→ **WHAT TO PRODUCE**
Starting at the line that holds "Instruction: Remove the 'data' tag chip" and stopping at the line that holds "Click inside the", restate the records below word for word, with both of those lines included.

[Items listed in a dataset]
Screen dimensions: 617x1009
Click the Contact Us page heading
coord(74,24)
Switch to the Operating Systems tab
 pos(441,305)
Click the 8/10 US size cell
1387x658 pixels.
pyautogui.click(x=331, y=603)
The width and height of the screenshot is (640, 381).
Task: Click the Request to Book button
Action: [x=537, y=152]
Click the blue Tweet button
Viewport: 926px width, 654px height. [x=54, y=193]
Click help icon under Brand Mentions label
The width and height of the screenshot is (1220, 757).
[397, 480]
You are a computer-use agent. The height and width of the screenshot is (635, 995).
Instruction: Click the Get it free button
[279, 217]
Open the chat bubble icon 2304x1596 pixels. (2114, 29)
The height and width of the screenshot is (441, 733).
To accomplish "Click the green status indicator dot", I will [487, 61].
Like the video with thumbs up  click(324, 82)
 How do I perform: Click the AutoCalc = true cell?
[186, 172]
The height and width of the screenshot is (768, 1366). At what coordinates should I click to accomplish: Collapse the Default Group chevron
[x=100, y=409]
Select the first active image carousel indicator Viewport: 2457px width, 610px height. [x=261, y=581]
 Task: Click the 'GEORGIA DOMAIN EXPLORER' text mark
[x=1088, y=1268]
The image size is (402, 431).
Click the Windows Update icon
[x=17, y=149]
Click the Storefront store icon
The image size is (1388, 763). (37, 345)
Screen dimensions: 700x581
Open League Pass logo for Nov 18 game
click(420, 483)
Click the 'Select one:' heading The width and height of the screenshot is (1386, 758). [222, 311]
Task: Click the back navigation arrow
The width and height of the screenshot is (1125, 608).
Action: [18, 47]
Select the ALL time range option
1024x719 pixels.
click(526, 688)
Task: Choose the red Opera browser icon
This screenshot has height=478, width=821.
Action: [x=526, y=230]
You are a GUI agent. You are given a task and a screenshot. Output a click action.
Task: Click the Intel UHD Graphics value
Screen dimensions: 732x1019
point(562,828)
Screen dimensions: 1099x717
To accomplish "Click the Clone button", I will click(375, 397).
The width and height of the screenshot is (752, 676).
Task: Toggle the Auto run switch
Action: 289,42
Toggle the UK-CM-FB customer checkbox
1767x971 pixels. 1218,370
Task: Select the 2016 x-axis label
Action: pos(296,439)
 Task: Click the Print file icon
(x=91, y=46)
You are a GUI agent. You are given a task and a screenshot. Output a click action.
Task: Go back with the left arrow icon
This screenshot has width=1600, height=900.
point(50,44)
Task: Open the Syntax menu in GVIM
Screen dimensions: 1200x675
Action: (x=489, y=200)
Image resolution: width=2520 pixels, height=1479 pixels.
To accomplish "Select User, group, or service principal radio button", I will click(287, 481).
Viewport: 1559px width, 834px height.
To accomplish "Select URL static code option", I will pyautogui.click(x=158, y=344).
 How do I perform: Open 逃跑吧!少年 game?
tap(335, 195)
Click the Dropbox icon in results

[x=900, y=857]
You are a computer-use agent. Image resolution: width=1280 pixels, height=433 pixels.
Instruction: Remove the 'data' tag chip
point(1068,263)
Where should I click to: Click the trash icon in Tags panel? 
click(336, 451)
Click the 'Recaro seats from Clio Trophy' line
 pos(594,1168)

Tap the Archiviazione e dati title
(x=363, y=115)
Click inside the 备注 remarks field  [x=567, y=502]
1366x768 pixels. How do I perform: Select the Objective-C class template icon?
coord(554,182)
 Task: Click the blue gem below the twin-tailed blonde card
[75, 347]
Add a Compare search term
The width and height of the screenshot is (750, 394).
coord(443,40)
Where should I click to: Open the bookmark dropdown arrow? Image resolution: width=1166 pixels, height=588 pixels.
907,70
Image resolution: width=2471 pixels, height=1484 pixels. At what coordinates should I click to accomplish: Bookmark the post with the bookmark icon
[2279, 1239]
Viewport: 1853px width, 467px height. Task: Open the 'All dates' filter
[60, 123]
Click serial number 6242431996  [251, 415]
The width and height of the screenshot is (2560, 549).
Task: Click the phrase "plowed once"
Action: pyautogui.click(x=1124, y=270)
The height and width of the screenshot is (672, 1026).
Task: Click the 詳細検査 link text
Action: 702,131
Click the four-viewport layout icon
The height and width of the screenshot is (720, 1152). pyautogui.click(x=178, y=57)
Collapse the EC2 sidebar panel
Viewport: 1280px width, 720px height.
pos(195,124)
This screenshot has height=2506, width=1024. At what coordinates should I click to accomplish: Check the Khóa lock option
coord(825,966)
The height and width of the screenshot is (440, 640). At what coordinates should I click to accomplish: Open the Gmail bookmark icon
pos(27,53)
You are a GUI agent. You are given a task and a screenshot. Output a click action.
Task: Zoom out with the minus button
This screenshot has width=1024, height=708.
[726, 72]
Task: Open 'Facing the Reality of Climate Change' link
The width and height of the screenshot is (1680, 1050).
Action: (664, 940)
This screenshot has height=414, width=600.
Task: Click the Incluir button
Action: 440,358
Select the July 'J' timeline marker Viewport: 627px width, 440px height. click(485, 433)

→ **THE ANSWER**
Instruction: Remove the 'data' tag chip
point(1068,263)
Where should I click to: Click the trash icon in Tags panel? 
click(336, 451)
Click the 'Recaro seats from Clio Trophy' line
 pos(594,1168)

Tap the Archiviazione e dati title
(x=363, y=115)
Click inside the 备注 remarks field  [x=567, y=502]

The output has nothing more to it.